Indeed, with the White Stripes now a fond memory, it appears as if the baton for popularizing roots blues has been passed to a previous generation. Like his previous two major-release albums, You Can’t Teach An Old Dog New Tricks hits its peaks when Steve cuts loose – which he does to devastating effect on the priapic southern-fried bass-driven boogie of the title track, and also on the visceral shit-kickin’ slide workout ‘Don’t Know Why She Love Me But She Do’ and the irresistible bottleneck barnstormer ‘Back In The Doghouse’.

Much has been made of this album’s augmentations by Led Zep four string deity John Paul Jones, and although its true to say that his contributions add spellbinding pulses of megalithic throb to the mix, there’s plenty more breadth and depth to the disc. The low key intimacy of opener ‘Treasures’ gets the album off to a deceptively restrained start, and the atmospheric use of reverb adorns the down-home shuffle of ‘Burnin’ Up’ like a cherry on a pie.

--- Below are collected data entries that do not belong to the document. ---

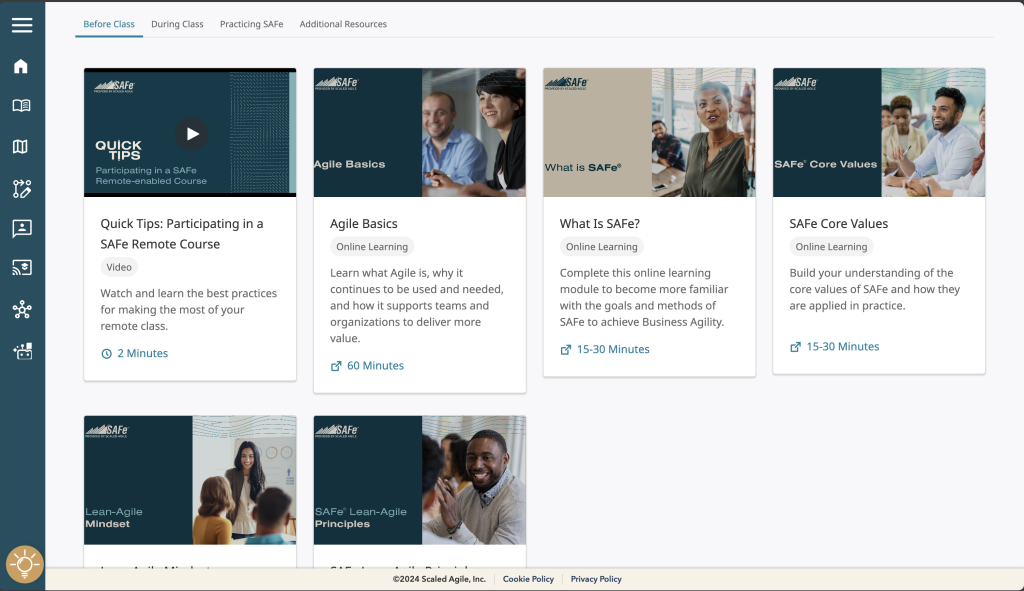The image size is (1024, 591).
Task: Play the Quick Tips video
Action: click(x=190, y=132)
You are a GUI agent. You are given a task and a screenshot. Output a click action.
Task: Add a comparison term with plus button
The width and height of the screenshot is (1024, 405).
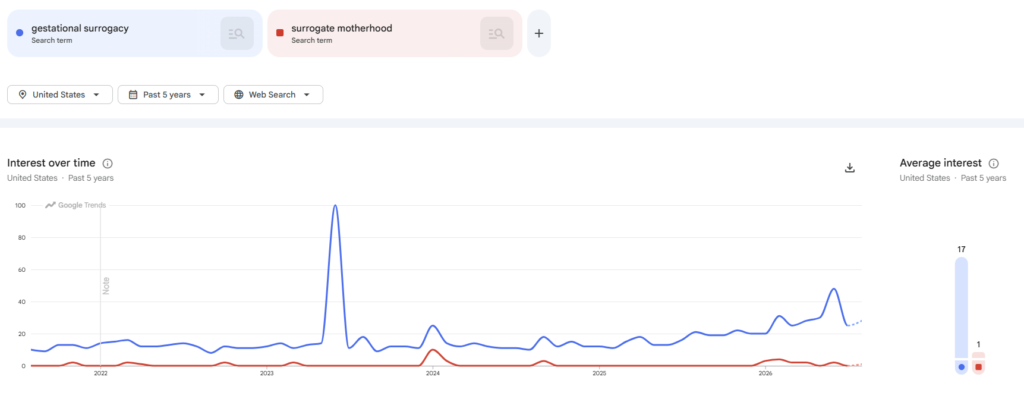[539, 33]
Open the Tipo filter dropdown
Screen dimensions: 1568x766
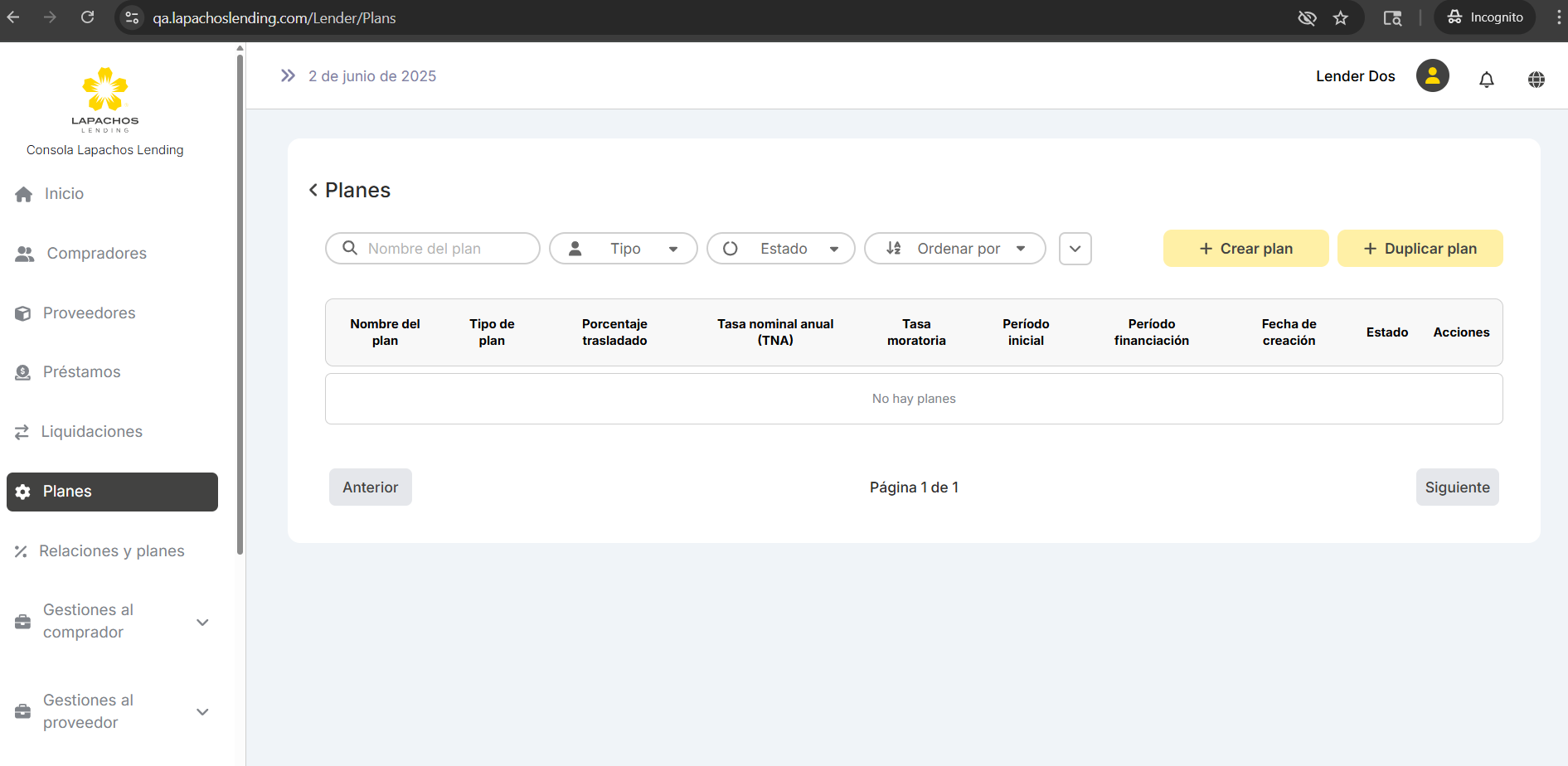(x=624, y=249)
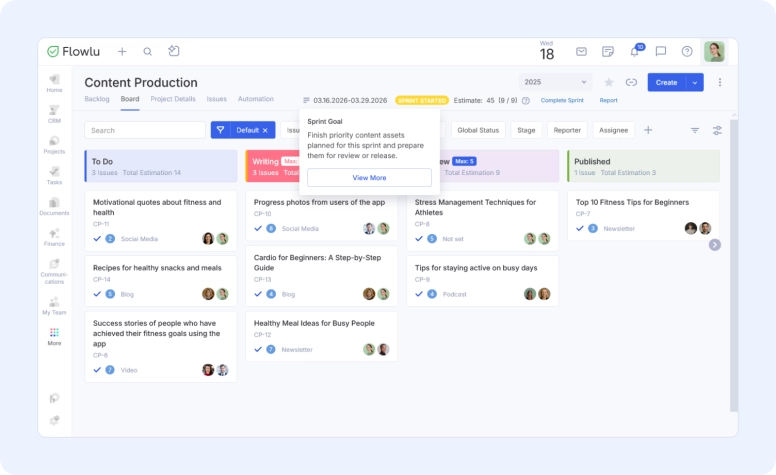Open the board filter lines icon

pyautogui.click(x=695, y=130)
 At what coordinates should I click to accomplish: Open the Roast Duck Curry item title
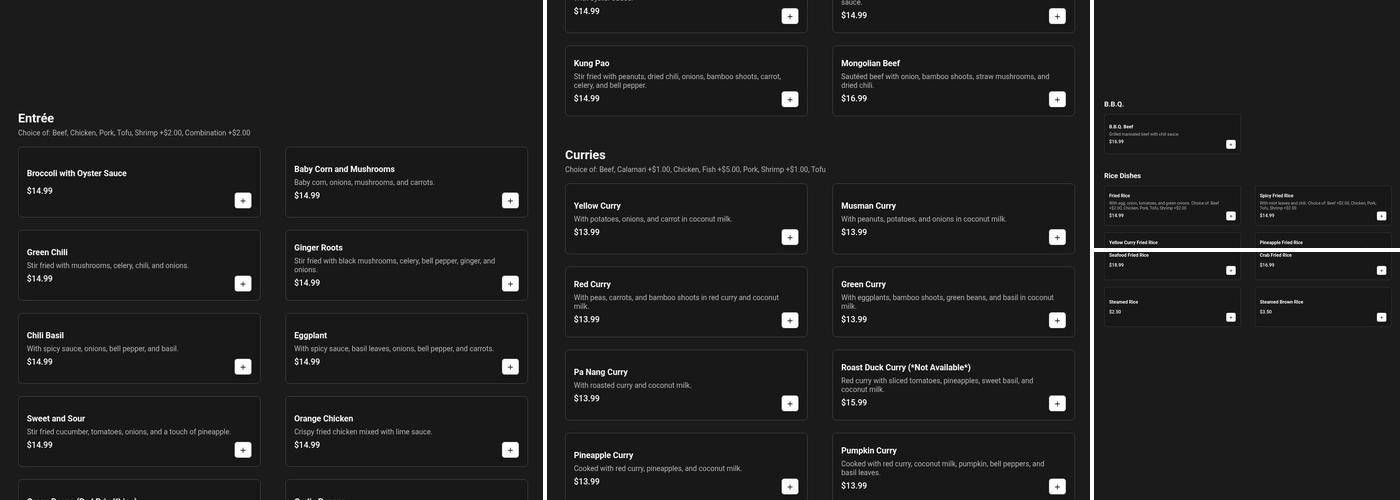point(905,367)
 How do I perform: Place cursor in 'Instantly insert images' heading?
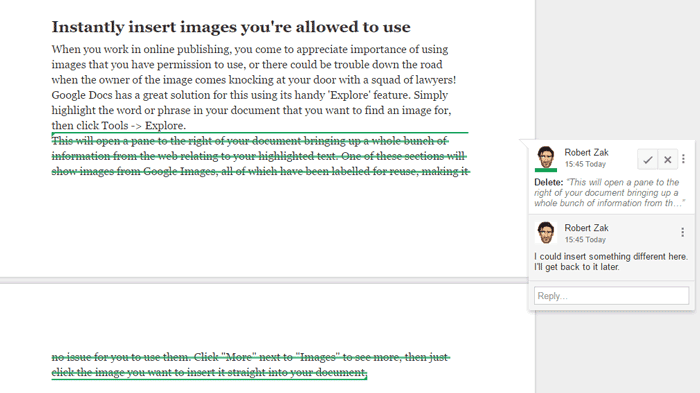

As ever, much of the key to Steve’s appeal lies in his direct simplicity – especially in regard to his acoustic instrumentalism, showcased aptly on the evocative banjo driven lament of ‘Underneath A Blue And Cloudless Sky’, and also with the stockyard finger-picking that graces ‘Have Mercy On The Lonely.’ His vocals are equally engaging, again demonstrating that Seasick has a range that goes from an early hours whisper to a full throated canyon-spanning holler. Drummer Dan Magnusson is also along for the ride, pulling more than his weight and adding some artful improvisation to the suitably liquid blues of ‘Whiskey Ballad’, which emerges as an upbeat, morning after, bottom-of-the-bottle drinking song.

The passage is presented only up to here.